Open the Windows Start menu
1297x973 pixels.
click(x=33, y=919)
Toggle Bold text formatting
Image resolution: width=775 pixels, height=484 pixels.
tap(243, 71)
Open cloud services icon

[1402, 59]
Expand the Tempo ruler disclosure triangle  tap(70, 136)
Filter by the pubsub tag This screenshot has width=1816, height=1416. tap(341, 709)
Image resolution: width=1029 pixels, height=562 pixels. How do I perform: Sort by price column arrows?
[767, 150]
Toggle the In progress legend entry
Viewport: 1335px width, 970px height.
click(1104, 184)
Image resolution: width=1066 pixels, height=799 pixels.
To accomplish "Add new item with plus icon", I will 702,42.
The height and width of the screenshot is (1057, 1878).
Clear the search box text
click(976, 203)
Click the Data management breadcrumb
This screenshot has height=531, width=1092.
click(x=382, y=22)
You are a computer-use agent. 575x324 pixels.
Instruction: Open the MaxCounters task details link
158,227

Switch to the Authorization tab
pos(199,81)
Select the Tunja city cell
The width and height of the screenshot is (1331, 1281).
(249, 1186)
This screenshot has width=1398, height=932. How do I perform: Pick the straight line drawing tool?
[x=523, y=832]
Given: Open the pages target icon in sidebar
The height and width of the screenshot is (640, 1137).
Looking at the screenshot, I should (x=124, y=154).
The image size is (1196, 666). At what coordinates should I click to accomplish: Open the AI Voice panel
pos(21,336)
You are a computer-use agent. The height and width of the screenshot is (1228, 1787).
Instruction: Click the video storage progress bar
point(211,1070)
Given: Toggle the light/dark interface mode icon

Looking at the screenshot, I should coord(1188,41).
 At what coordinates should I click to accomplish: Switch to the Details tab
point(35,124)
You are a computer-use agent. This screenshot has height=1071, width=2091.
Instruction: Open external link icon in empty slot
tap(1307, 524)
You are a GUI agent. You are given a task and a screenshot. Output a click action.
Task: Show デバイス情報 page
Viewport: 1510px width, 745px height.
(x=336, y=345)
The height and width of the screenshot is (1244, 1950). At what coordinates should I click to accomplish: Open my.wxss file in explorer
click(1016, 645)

□ □ □ □ □ □ □

**TASK STATEMENT**
All of the data above should be reproduced word for word.

**RESPONSE TO THIS EXERCISE**
Open the Windows Start menu
1297x973 pixels.
click(x=33, y=919)
Toggle Bold text formatting
Image resolution: width=775 pixels, height=484 pixels.
tap(243, 71)
Open cloud services icon

[1402, 59]
Expand the Tempo ruler disclosure triangle  tap(70, 136)
Filter by the pubsub tag This screenshot has width=1816, height=1416. tap(341, 709)
Image resolution: width=1029 pixels, height=562 pixels. How do I perform: Sort by price column arrows?
[767, 150]
Toggle the In progress legend entry
Viewport: 1335px width, 970px height.
click(1104, 184)
Image resolution: width=1066 pixels, height=799 pixels.
To accomplish "Add new item with plus icon", I will 702,42.
The height and width of the screenshot is (1057, 1878).
Clear the search box text
click(976, 203)
Click the Data management breadcrumb
This screenshot has height=531, width=1092.
click(x=382, y=22)
You are a computer-use agent. 575x324 pixels.
Instruction: Open the MaxCounters task details link
158,227

Switch to the Authorization tab
pos(199,81)
Select the Tunja city cell
The width and height of the screenshot is (1331, 1281).
(249, 1186)
This screenshot has width=1398, height=932. How do I perform: Pick the straight line drawing tool?
[x=523, y=832]
Given: Open the pages target icon in sidebar
The height and width of the screenshot is (640, 1137).
Looking at the screenshot, I should (x=124, y=154).
The image size is (1196, 666). At what coordinates should I click to accomplish: Open the AI Voice panel
pos(21,336)
You are a computer-use agent. The height and width of the screenshot is (1228, 1787).
Instruction: Click the video storage progress bar
point(211,1070)
Given: Toggle the light/dark interface mode icon

Looking at the screenshot, I should coord(1188,41).
 At what coordinates should I click to accomplish: Switch to the Details tab
point(35,124)
You are a computer-use agent. This screenshot has height=1071, width=2091.
Instruction: Open external link icon in empty slot
tap(1307, 524)
You are a GUI agent. You are given a task and a screenshot. Output a click action.
Task: Show デバイス情報 page
Viewport: 1510px width, 745px height.
(x=336, y=345)
The height and width of the screenshot is (1244, 1950). At what coordinates should I click to accomplish: Open my.wxss file in explorer
click(1016, 645)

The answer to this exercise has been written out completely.